Clark Atlanta University, Morehouse College, and Spelman College
Atlanta, Georgia

Colleges and universities employ a variety of means to afford academic advising to their students, including the use of faculty serving as preceptors and/or a Director and advising staff emanating from a Center of Academic Advising, among others. Whether the institution of higher education utilizes the Banner CAPP Degree Evaluation system, old school methods of advising documents or curriculum sheets, e-mail correspondence, or on-site interviews, the goal essentially remains the same: to provide a structure wherein students can satisfy all academic requisites, maintain the necessary cumulative average, fulfill athletic and scholarship requirements, and graduate in a timely fashion.
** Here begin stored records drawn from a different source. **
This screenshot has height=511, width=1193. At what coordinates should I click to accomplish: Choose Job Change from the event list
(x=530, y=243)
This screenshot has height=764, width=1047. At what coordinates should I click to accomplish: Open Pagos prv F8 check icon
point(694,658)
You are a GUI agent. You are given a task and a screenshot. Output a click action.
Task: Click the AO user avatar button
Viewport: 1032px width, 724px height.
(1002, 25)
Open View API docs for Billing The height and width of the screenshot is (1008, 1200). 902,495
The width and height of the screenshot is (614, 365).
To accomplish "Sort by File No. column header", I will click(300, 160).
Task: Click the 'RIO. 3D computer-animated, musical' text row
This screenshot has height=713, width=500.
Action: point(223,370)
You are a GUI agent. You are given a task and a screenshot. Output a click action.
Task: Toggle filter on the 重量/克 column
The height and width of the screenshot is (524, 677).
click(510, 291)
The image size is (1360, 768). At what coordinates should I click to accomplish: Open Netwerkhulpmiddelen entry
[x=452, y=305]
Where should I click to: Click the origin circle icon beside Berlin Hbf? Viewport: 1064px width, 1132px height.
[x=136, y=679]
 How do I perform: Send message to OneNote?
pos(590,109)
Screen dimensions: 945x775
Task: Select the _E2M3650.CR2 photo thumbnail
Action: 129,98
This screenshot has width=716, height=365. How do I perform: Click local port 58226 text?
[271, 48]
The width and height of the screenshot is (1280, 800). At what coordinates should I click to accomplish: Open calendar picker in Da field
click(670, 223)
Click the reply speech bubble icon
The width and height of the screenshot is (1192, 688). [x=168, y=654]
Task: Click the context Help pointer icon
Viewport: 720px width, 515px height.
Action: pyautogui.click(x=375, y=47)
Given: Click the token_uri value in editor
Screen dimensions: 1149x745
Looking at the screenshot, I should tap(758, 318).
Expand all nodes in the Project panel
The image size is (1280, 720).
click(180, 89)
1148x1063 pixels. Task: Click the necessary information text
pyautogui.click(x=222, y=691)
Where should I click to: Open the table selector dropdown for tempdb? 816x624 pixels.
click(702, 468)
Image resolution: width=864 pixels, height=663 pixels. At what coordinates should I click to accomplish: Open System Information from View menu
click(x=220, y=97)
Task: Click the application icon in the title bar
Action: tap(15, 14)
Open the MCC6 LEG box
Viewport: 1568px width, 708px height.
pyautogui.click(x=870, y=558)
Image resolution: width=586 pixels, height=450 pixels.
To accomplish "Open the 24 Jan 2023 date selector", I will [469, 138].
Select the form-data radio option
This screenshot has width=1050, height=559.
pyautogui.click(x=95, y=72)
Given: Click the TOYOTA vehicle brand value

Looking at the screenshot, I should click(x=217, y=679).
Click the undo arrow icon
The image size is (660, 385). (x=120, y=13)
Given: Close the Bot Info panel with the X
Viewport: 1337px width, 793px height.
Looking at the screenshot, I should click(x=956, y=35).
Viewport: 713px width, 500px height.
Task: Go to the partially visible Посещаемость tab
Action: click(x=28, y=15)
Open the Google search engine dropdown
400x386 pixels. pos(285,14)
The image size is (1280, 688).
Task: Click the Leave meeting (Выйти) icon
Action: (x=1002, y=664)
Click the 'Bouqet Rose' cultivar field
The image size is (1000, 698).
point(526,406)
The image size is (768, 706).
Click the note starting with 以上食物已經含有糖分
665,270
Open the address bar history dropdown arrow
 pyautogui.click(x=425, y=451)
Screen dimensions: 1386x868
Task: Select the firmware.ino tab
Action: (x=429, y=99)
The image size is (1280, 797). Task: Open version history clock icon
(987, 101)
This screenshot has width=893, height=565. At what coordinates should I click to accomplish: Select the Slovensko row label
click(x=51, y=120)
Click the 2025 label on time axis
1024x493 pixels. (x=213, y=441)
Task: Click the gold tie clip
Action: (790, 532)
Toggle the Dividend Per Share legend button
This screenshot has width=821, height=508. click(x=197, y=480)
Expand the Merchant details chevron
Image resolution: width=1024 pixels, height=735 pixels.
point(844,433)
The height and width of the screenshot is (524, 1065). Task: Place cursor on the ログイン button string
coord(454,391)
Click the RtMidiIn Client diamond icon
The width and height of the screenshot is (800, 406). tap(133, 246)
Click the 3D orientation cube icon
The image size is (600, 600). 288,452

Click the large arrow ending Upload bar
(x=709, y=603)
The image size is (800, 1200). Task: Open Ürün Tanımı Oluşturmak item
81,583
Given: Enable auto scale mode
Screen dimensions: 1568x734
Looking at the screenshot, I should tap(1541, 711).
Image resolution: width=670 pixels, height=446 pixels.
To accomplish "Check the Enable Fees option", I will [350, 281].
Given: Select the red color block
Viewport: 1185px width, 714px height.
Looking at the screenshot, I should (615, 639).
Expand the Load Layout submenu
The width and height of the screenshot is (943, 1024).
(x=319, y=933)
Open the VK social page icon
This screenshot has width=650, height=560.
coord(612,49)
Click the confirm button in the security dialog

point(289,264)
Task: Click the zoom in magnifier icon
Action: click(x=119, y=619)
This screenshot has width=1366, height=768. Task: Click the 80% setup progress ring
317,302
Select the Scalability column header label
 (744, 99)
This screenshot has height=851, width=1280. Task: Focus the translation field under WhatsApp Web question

Irrespective of what approach is adopted, many in the academy evince concern regarding the legal implications of erroneous guidance given a student which hampers their ability to comply with the foregoing objectives. Indeed, students do employ a variety of legal theories, including estoppel,i breach of contract, and negligence, to enforce statements issued by academic advisors or other representatives of the university. Research suggests, however, that barring egregious cases of misrepresentation or gross negligence on the part of the advisor and/or administrators, the academic advisor will generally be held blameless in the event that advising errors are made; and the institution, if a public university or college, will generally be afforded immunity pursuant to the federalii and state constitutions, even where its representative may incur individual liability. The reasons for the general inability of students to secure a resolution in their favor through litigation are threefold in nature: (1) the courts exhibit a long held deference to the expertise, judgment and autonomy of colleges and universities, particularly in the context of academic decision making; (2) the language set forth in many college bulletins make clear both the requirements for graduation and the policy that the ultimate responsibility for course selection and successful completion of degree requirements rests with the student; and (3) the tort of “educational malpractice” in claims brought by students asserting their education was inadequate, or that an academic advisor had been negligent, has not been embraced by the judiciary.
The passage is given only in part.